Aussitôt les trois femmes, et la Chavoche même, s’agenouillèrent.

Un murmure d’oraisons emplissait le long corridor, et l’enfant de chœur parut, en robe rouge, tenant la clochette d’argent dans sa main gauche, et dans sa main droite un cierge allumé. M. Le Tourneur suivait, portant le ciboire qu’il déposa pieusement entre les flambeaux du guéridon. Et tous les assistants sortirent.

Alors le prêtre vint s’asseoir au chevet d’Augustin et l’engagea à réciter le Confiteor. M. de Chanteprie, soutenu par les oreillers empilés, parlait à voix basse.

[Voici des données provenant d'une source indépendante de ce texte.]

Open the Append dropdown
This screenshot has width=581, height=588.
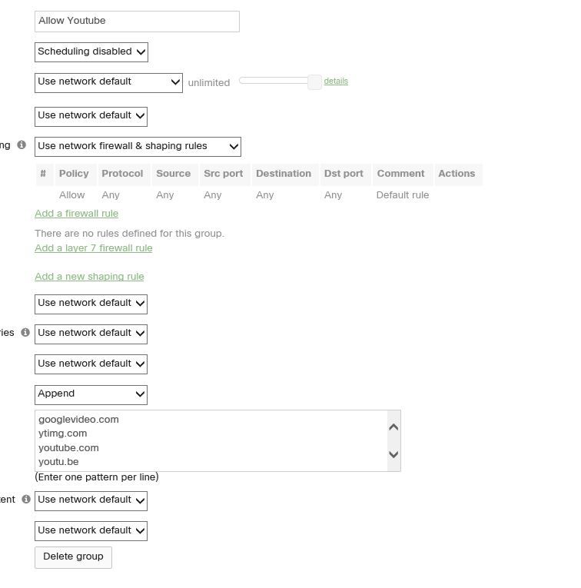click(x=91, y=394)
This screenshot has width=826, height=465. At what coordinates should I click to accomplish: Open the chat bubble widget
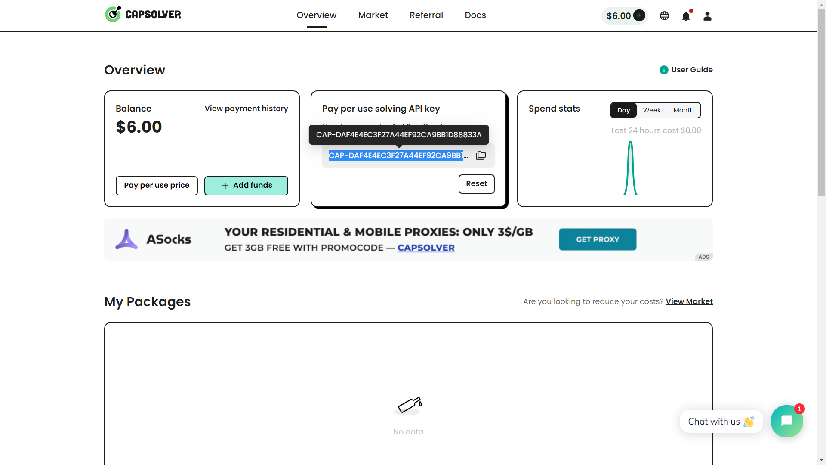click(786, 421)
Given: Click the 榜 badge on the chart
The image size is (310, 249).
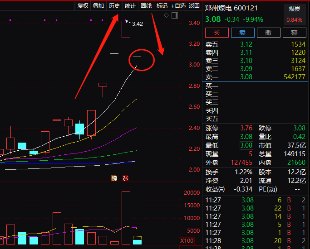Looking at the screenshot, I should coord(114,178).
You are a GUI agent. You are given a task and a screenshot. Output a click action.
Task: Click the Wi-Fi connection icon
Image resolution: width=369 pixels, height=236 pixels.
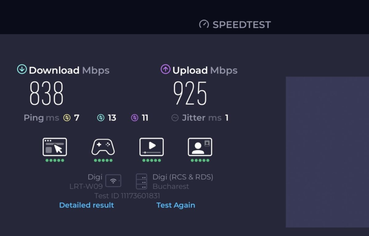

Il avouait des langueurs et des distractions pendant la prière, de secrètes impatiences, un sentiment inexplicable de colère, presque de rancune, contre les personnes qui l’assistaient.

Il s’interrompit tout à coup, et M. Le Tourneur, croyant la confession finie, entama le petit discours qu’il avait composé et appris une fois pour toutes, et qu’il débitait devant tous les lits de mort : « … Résignation… confiance dans l’infinie bonté de Dieu… Associer ses souffrances particulières aux souffrances de Jésus crucifié… » Certes, l’émotion de M. Le Tourneur était réelle et assez vive pour que son accent la révélât, mais elle ne savait s’épancher qu’en formules conventionnelles. Les mains du prêtre tremblaient un peu ; il évitait de regarder le pénitent ; et pourtant l’eau tiède de son éloquence coulait comme une source ininterrompue, égale, sans jets imprévus, sans bouillonnements excessifs.

« … Et vous soumettre, corps et âme, à la sainte volonté de Dieu, n’est-ce pas, mon cher enfant ?… Je vais donc… »

Augustin soupira. Saisi d’inquiétude, l’abbé tourna la tête :

« Qu’avez-vous ?… Vous souffrez ? »

Les lèvres du jeune homme s’entrouvrirent… Il ne pouvait parler… Mais cette bouche contractée, ces yeux fixes, ces yeux implorants exprimaient une si affreuse angoisse que M. Le Tourneur pâlit.

« Dites simplement votre peine… Que craignez-vous ?…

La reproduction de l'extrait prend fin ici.